STEP 6 – Use DMO to carry over the contents of your local SAP HANA database onto AWS in a compatible HANA format.

STEP 7 – Create and deploy new SAP application servers on the AWS server to correspond with the requirements of applications on the SAP HANA install.

Option 2: Using an AWS partner Tool for Migration

If you’re using a partner tool for the migration of your SAP server to the AWS server, you first have to copy the source system that resides on-site onto AWS then migrate that system into SAP HANA. The process is similar to the manual migration of your database using DMO and a few of the steps are unchanged.

STEP 1 – Login to AWS or create an account if you don’t already have one

STEP 2 – Create a direct connection using AWS Direct Connect to bridge the AWS Region and your local data center.

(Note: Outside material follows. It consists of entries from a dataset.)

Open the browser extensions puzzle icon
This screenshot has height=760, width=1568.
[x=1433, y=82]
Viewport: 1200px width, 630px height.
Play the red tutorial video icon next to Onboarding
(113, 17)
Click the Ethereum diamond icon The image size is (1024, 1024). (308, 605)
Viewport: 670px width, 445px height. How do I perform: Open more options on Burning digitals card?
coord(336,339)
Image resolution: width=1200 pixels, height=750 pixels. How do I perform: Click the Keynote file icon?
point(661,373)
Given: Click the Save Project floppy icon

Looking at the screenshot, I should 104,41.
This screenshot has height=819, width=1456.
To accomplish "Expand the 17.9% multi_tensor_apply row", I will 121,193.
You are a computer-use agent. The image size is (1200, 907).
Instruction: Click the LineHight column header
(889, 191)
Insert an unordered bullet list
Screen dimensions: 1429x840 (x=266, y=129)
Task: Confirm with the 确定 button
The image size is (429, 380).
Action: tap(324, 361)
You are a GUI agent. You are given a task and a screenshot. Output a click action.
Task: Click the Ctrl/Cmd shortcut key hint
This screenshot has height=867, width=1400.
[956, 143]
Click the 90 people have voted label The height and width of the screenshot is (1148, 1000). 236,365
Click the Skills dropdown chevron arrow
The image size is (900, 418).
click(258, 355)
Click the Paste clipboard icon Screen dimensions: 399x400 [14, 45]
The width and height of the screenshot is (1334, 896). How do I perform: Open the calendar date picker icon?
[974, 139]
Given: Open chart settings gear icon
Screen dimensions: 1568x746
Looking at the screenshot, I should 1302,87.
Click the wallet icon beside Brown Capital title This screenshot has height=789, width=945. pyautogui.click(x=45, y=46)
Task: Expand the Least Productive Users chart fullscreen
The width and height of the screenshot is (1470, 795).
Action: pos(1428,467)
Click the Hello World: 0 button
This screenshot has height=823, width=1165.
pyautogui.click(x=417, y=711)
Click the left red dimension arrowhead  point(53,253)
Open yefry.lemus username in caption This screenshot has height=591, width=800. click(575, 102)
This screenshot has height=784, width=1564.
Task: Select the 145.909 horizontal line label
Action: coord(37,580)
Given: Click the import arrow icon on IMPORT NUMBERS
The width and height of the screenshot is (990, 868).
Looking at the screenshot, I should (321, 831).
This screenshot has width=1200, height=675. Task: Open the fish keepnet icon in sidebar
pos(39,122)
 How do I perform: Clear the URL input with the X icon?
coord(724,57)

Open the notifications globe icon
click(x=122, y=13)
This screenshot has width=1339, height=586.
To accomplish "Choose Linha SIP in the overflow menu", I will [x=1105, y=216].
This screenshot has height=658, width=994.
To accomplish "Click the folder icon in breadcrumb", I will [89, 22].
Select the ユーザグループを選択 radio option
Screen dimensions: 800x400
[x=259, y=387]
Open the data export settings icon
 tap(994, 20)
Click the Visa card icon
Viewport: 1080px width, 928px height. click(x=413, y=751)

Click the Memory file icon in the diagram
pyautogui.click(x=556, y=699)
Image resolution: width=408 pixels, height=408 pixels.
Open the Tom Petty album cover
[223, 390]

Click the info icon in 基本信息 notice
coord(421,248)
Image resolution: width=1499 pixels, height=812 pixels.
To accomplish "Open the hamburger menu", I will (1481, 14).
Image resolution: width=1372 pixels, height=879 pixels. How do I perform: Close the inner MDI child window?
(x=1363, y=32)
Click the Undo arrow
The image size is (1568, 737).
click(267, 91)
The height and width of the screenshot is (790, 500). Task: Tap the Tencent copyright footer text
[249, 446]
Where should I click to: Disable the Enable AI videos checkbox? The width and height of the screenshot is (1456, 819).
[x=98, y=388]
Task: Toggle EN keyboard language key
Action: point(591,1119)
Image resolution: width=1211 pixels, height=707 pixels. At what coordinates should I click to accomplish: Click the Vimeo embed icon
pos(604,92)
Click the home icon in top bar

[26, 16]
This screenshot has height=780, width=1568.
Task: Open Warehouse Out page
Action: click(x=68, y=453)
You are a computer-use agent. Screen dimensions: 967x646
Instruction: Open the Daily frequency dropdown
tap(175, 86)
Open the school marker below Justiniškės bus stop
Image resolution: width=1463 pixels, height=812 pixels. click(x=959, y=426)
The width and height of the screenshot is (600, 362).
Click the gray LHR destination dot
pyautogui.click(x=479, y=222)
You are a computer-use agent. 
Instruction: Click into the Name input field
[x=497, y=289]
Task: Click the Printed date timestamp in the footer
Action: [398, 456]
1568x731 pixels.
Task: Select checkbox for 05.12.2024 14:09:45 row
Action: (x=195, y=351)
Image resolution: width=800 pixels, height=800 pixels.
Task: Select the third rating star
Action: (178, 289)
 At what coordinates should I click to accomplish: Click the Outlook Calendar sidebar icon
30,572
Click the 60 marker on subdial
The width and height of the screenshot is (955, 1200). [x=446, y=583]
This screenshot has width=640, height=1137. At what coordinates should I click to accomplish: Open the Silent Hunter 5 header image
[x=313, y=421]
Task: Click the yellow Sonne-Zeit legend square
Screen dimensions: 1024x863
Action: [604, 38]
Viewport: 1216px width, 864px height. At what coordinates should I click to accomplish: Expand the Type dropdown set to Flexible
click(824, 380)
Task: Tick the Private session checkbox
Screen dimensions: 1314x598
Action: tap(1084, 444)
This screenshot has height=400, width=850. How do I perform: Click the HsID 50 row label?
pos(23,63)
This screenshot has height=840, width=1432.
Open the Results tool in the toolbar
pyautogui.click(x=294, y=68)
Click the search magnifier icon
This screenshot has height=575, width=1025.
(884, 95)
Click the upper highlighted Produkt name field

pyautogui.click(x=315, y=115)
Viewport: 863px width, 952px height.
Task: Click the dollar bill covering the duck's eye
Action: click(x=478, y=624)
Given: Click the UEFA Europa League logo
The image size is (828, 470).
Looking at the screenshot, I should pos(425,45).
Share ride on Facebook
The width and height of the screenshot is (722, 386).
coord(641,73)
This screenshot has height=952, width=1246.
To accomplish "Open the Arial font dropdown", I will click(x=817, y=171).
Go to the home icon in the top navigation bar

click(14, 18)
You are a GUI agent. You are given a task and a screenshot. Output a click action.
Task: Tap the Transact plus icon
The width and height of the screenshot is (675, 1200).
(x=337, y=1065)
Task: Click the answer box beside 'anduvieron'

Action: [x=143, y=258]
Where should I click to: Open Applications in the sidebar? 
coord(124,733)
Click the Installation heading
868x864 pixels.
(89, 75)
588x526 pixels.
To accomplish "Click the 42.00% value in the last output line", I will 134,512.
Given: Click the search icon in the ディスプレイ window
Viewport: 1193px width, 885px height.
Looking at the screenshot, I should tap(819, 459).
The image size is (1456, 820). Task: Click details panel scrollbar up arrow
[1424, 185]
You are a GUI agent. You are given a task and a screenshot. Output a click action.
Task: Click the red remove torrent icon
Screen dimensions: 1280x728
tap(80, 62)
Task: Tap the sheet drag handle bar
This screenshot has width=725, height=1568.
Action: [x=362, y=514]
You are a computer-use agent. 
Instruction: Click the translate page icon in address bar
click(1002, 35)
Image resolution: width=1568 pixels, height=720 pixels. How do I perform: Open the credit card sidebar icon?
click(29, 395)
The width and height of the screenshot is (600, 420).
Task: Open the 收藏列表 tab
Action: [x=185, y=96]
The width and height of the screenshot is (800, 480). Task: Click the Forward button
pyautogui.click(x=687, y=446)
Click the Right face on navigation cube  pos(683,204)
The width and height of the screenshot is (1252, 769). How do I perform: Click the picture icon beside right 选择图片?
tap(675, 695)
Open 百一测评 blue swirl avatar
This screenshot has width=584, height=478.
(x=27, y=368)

STEP 3 – Clone your system on the AWS server. This creates a distinct version of your system stored on AWS and will be the subject of the SAP HANA migration leaving the original system untouched on the local server.

STEP 4 – Create and run the SAP application instance and SAP HANA database on the AWS server in accordance with the SAP HANA Quick Start guide.

STEP 5 – Enable the DMO server. This can be done on the same server as the SAP install or can be housed on a separate server depending on its demands for processing and memory.

STEP 6 – Using the source system we cloned in Step 3, we will run the DMO migration server to build an SAP HANA database from this cloned server information.

STEP 7 – Create and deploy new SAP application servers on the AWS server to correspond with the requirements of applications on the SAP HANA install.

Migration Planning as a Necessity

Before moving your server online, proper planning is necessary. The installation of application servers won’t be copied along with the database information and must be done separately. Additionally, virtual names need to be assigned to enable the applications on the SAP server to work properly. For any company, if their database is above a certain size, then a few test-runs of the migration should be done before a final migration is commenced. Familiarizing oneself with SAP on AWS can aid in dealing with the more common issues that may arise during a database migration into the cloud.